Friday, December 11, 2015

A Political Interlude: Who Will Win the GOP Nomination?

I don't write partisan political posts anymore, in part because my allegiance to the Democratic Party was even more fleeting than my childhood affiliation with the GOP. There are real and important differences between the two major parties, and good reasons to vote with care, but either party is a rotten vehicle in which to invest one's hope or sense of moral direction.

That being said, it is fun to delve into the political horse race as a hobbyist. So here is my contrarian, too-early, and surely wrong prediction about how the GOP nomination battle is going to play out. (An aside: it's the only nomination that's interesting. Hillary will win the other one.) If by some miracle I turn out to be right in the general course of things, I will get to say I told you so. If, as is much more probable, I turn out to be wildly wrong, you may hold it over me in whatever manner you prefer. I get to have fun either way.

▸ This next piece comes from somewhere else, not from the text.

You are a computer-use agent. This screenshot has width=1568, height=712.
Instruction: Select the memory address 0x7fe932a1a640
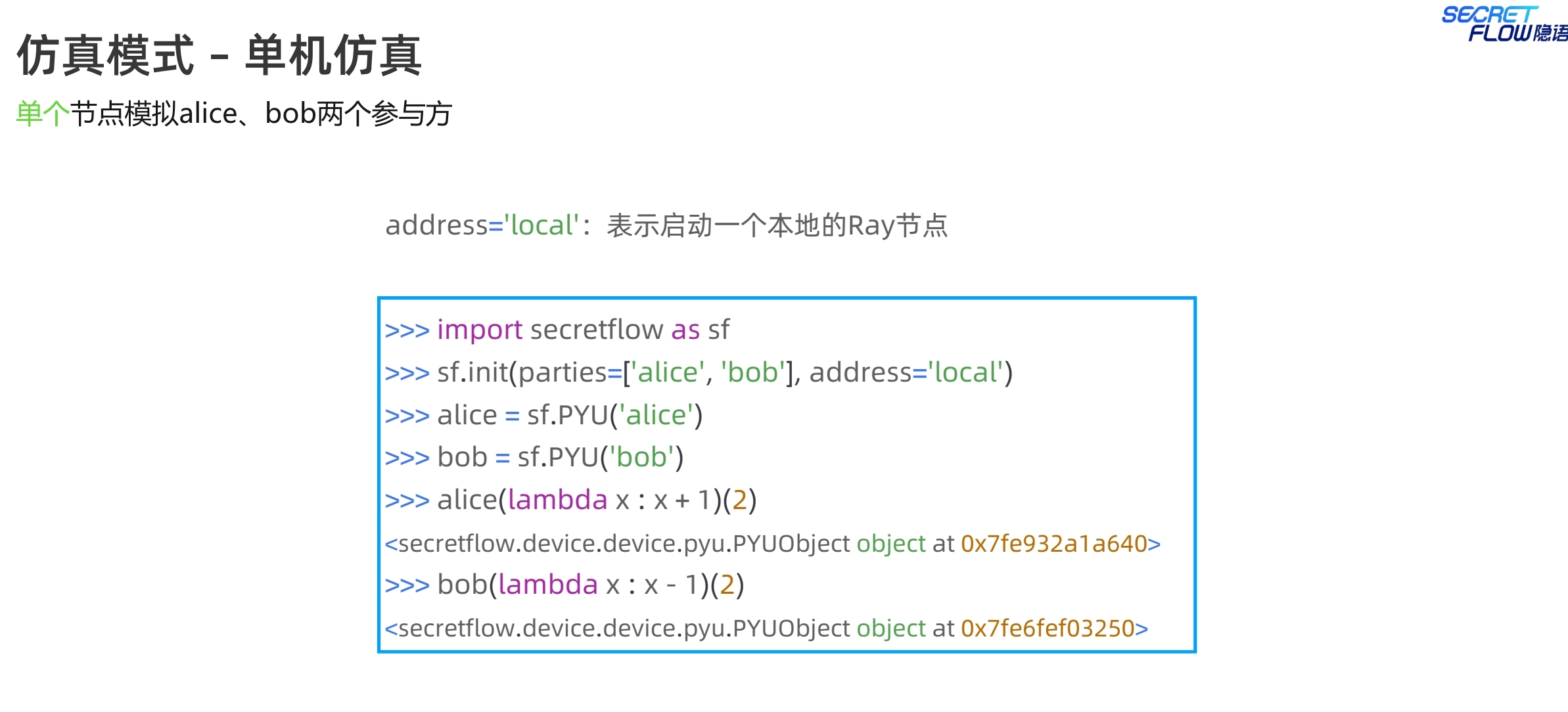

One of these men has a chance to win. It's not who you think.
My prediction begins with two simple propositions: First, Donald Trump will not win Iowa. Second, we haven't grappled with what will actually happen once Donald Trump has lost the first caucus.

Much ink has been spilled trying to understand Trump's appeal, which appears impervious to destruction. But a key element of his appeal has not been tested, and won't be until Iowa. To his fans, Trump is nothing if not a winner. But after facing thousands of socially conservative evangelical caucus voters in Iowa, Trump will be, literally, a loser. This will be devastating to the image he has built up among his supporters. Trump who tells it like it is and gets things done will be Trump who can't even win an Iowa caucus. The state that granted victories to Mike Huckabee and Rick Santorum is not going to be hospitable to Trump in the end.

So Ted Cruz will win Iowa. Trump and Rubio will finish second and third, in no particular order. Trump, having failed to win after leading polls for so long, will see his support decline pretty quickly in subsequent states.

On to New Hampshire. Cruz's support will surge, but not enough to win in a state where demographics do not favor him. Rubio will be close. But Chris Christie will win. (I have reasons for believing this. Really I do!)

On to South Carolina. Christie now surges nationally, but Cruz leads in the polls. Rubio lingers in third. An epic battle! Rubio and Christie split the moderate/establishment vote, and Cruz wins.

After South Carolina, Bush et al drop out of the race, conceding the inevitable. There are other vanity candidates still pressing on, but their campaigns are irrelevant. The race coheres into a contest between Cruz, Rubio, and Christie.

Cruz consolidates conservative support while Rubio and Christie split the moderate/establishment vote, allowing Cruz to win the nomination. In essence, this is a replay of the 2012 nomination in reverse. Romney won in part because Santorum and Gingrich split the conservative/populist anti-Romney vote. This year Cruz will consolidate that vote while the establishment divides its energies.

There. Now you can tune out the political news for the next six months. You're welcome.

And what will Donald Trump have been doing all this time? Are you crazy? I have no idea.